On Sun, Jan 17, 2010 at 9:20 AM, Denny Vrandecic
<denny.vrandecic(a)kit.edu> wrote:
the use you may need seems to be a lot like what
Semantic MediaWiki is offering.
I don't know if Wikisource would consider it, but adding user-curated metadata
using a user-generated vocabulary, and being able to query it internally (as
well as exporting it externally) is pretty much what we do.

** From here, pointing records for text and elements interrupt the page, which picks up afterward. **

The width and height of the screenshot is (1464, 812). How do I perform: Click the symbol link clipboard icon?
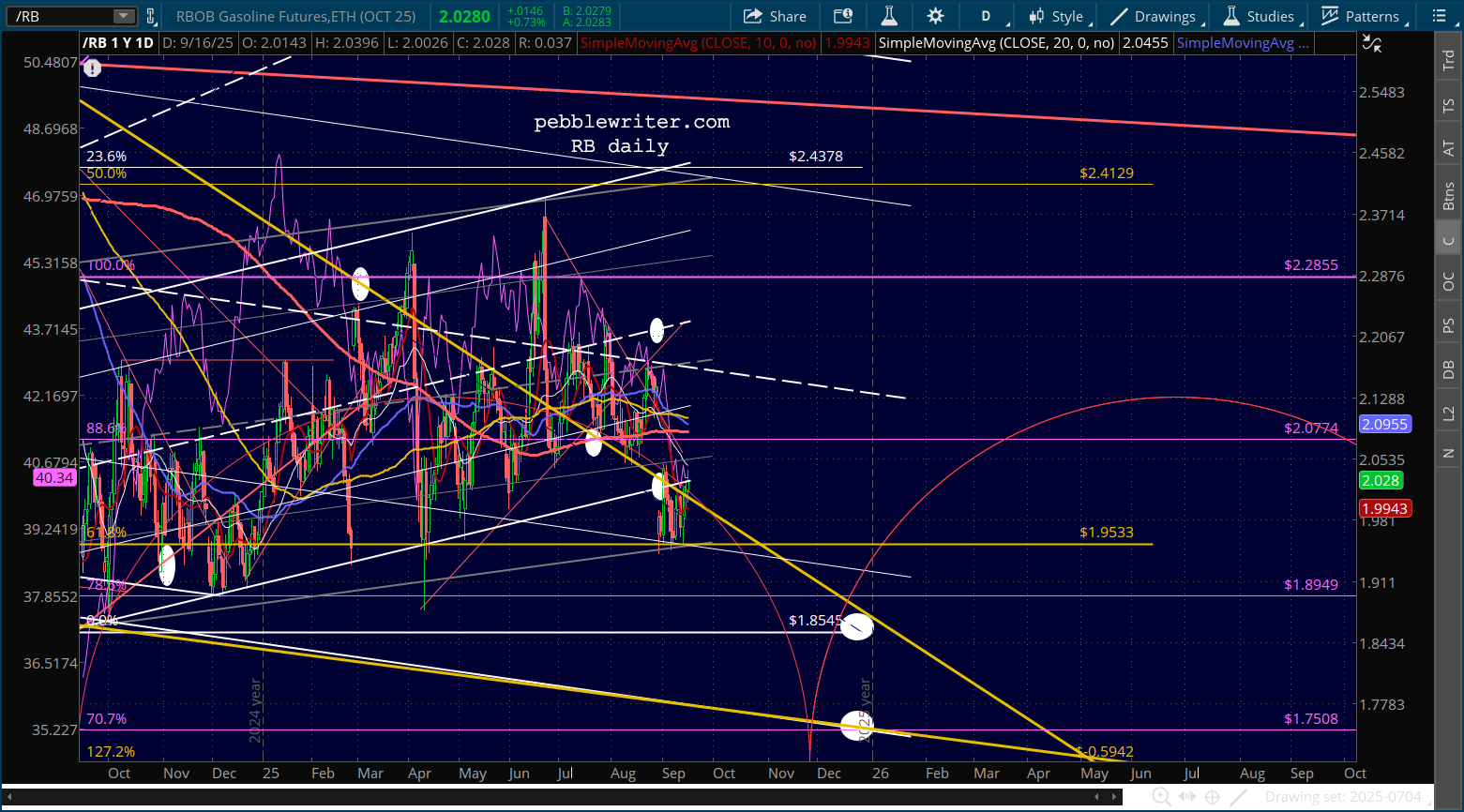click(150, 16)
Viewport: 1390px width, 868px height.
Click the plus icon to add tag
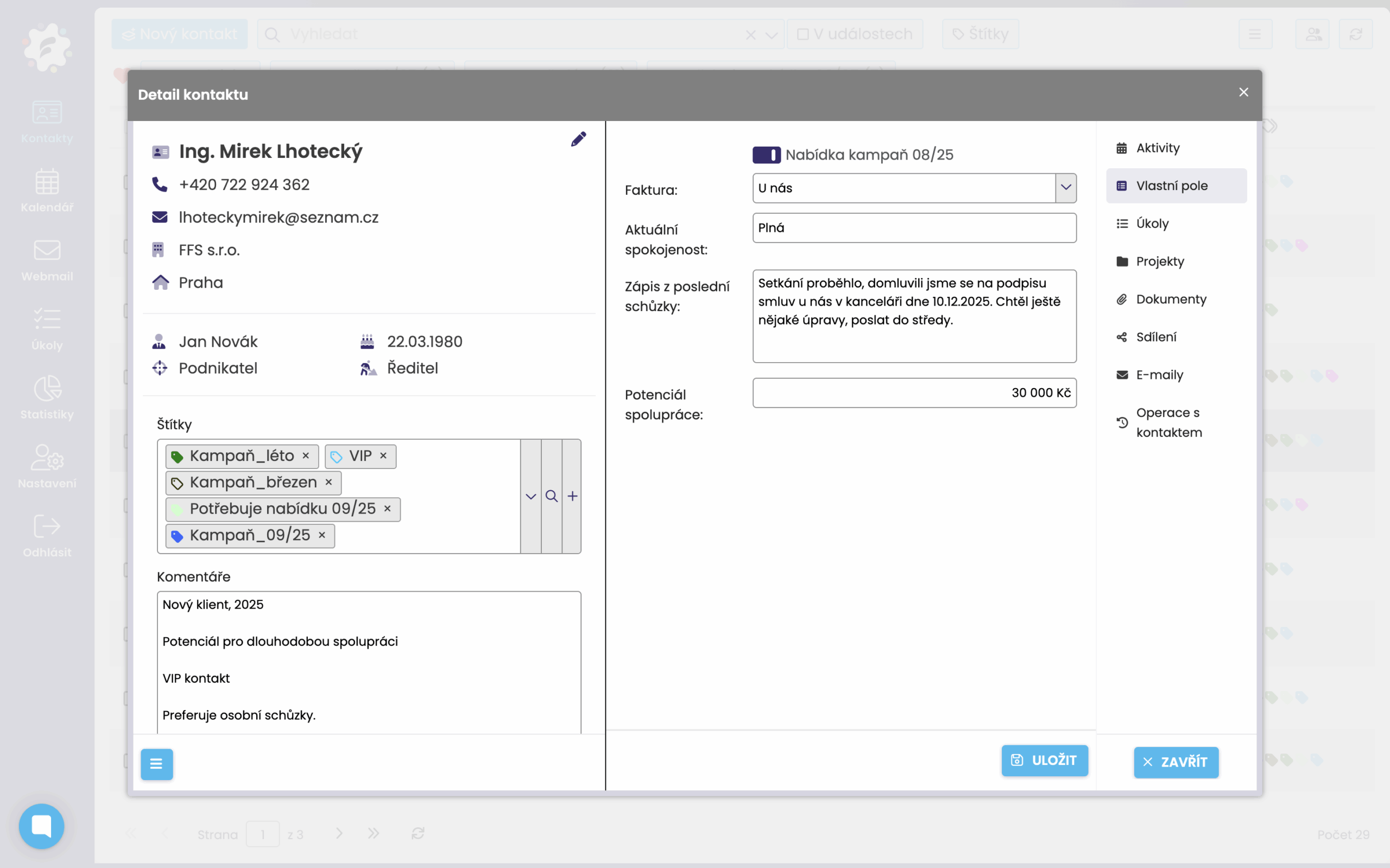[x=572, y=496]
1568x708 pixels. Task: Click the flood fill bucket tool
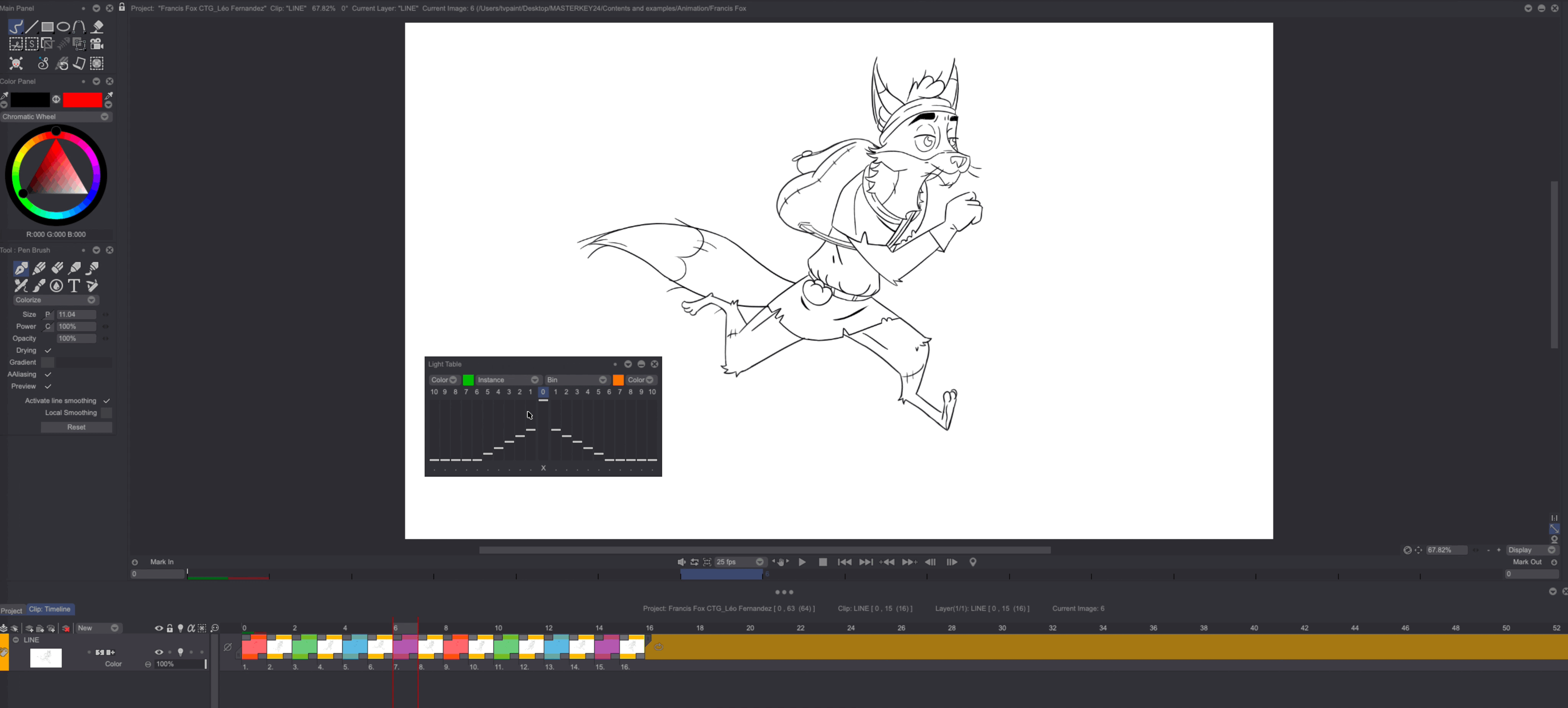tap(97, 26)
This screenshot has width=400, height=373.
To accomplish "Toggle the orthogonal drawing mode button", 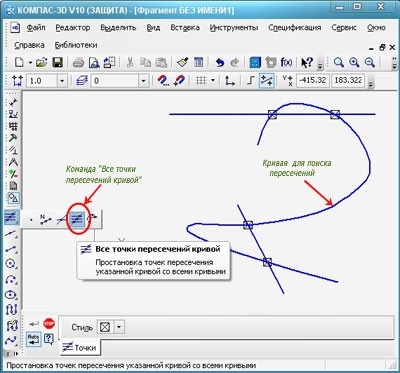I will pyautogui.click(x=250, y=81).
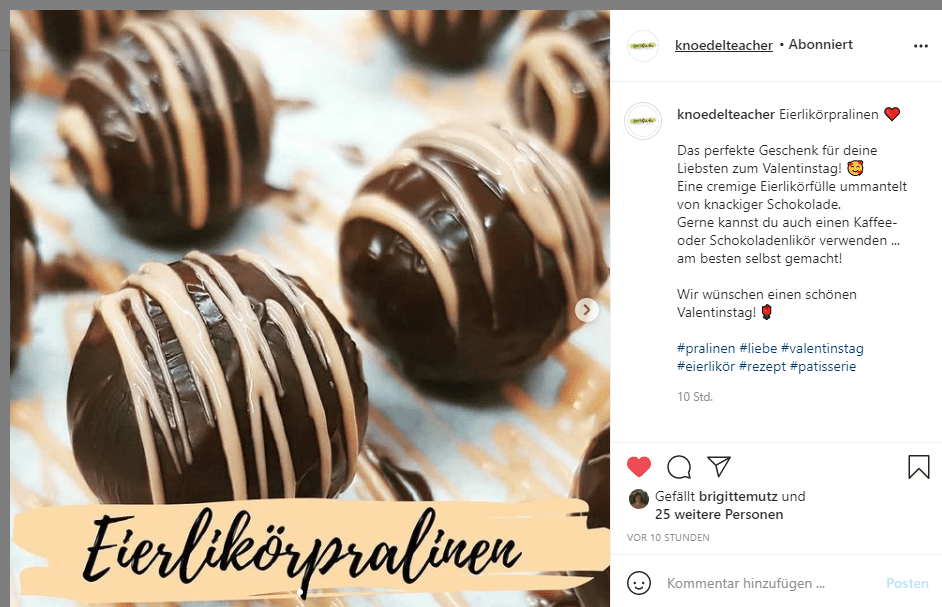This screenshot has height=607, width=942.
Task: Click the Posten button
Action: coord(907,584)
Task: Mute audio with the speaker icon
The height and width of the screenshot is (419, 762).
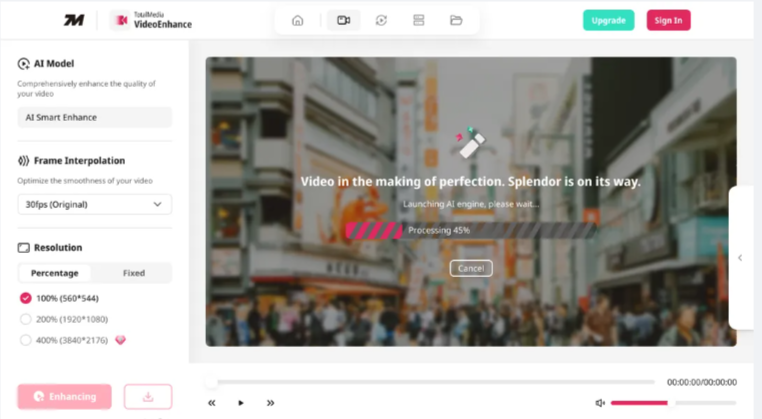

The major problem with SMW in the past has been, AFAIK, that it's an
enormous amount of code written totally separately from MediaWiki by
different people, and would need to be reviewed in its entirety by
someone like Tim Starling before it could be enabled on any Wikimedia
site. I recall Tim looking briefly at the code and taking a few
minutes to find an XSS exploit. There are also likely to be major
performance issues scaling to Wikipedia (correct me if I'm wrong). So
I wouldn't bet on any progress here anytime soon, especially since
we're way behind on reviewing even existing core code, let alone large
new extensions.
A much more probable method of progress would be to try committing
more modest features incrementally to core, or to small
special-purpose extensions. I don't think it would be very hard at
all to have the API output a machine-readable summary of the template
parameters used on a given page. I might do that today as a
proof-of-concept. If I do, then someone familiar with RDF and PHP
could probably write a fairly simple patch to turn this code into RDF
output. From there it would be pretty simple to write a maintenance
script to output RDF for the template parameters on all pages on a
wiki, and we could see about incorporating that into the regular
Wikipedia data dump.
Notably, this doesn't try to actually use the data on the wiki, so
should have no scalability issues. It should also be small enough to
put in core with no problems, so all MW wikis could be outputting RDF
for their template parameters out of the box. My understanding is
that it's expected that data providers may output RDF in whatever
format is convenient to them, and someone will have to write OWL to
turn this into more conventional formats. But we can output the raw
data reasonably easily, at least.